Содержание бессознательного уровня сознания зависело от личной истории человека, от детских психических травм, от нереализованных запретных желаний, считал Фрейд. Его соратник и оппонент Юнг переосмыслил позицию учителя и постарался показать, что индивидуальное бессознательное — это не последний уровень психической жизни: еще глубже лежит коллективное бессознательное — совокупность передаваемого по наследству психического опыта предшествующих поколений. Этот опыт существовал, согласно Юнгу, в мифологических образах и символах, в неосознанных инстинктах и импульсах, в так называемых архетипах... Добавляем еще один, нижний слой к нашему «слоеному пирогу» сознания.

Подведем некоторые итоги, которые, однако, никак не могут быть окончательными.

Сознание — сложный и многоликий феномен. Приведенные здесь определения ни в коей мере не могут исчерпать всего его содержания. И все же они определяют, огораживают некую область, где живет сознание, где есть шанс его найти. С одной стороны, для наличия сознания необходимо наличие мозга и других морфологических характеристик нашего биологического вида. С другой стороны, необходима коллективная, общественная жизнь и разнообразие благоприобретенного опыта. С третьей — наличие членораздельной речи, языка, с помощью которого происходит обмен этим опытом.
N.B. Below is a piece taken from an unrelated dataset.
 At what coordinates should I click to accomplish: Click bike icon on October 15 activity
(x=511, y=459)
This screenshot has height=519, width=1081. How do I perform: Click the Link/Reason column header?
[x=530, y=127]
С четвертой — необходимо богатство предметной сферы, то есть искусственно созданных вещей и орудий труда, которые «опредмечивают», воплощают в предметах добытые знания и умения.

Где-то внутри этой ограды существуют субъективность, самосознание, память, рациональное мышление, аффекты, бессознательное, свобода воли, моральная ответственность, творчество новых вещей, текстов и смыслов. Сознание всегда направлено на что-то, что не есть оно само, это знание о чем-то, осознание каких-то свойств и отношений. Список можно продолжать, но всех особенностей сознания все равно не перечислить... Правы авторы оксфордского словаря: сознание успешно сопротивляется попыткам его определить!

Вопросы и задания

  • 1. Внимательно прочитайте представленные ниже определения сознания и подумайте, что в них отражено: самая главная черта сознания или просто одна из многочисленных его характеристик? «Сознание — это осознанное бытие». «Сознание — это субъективный образ объективного мира». «Сознание — это человеческая способность идеального воспроизведения действительности в мышлении». «Сознание — это высшая, свойственная только человеку и связанная с речью функция мозга».
  • 2. Выберите из текста третьей и пятой глав информацию о той трактовке сознания, которая кажется вам наиболее правильной и хорошо аргументированной. Постарайтесь убедительно доказать свою правоту.
  • 3. Как соотносятся общественное и индивидуальное сознание, сознательное и бессознательное?
  • 4. В чем заключаются принципиальные различия материализма и идеализма по вопросу о природе и роли сознания?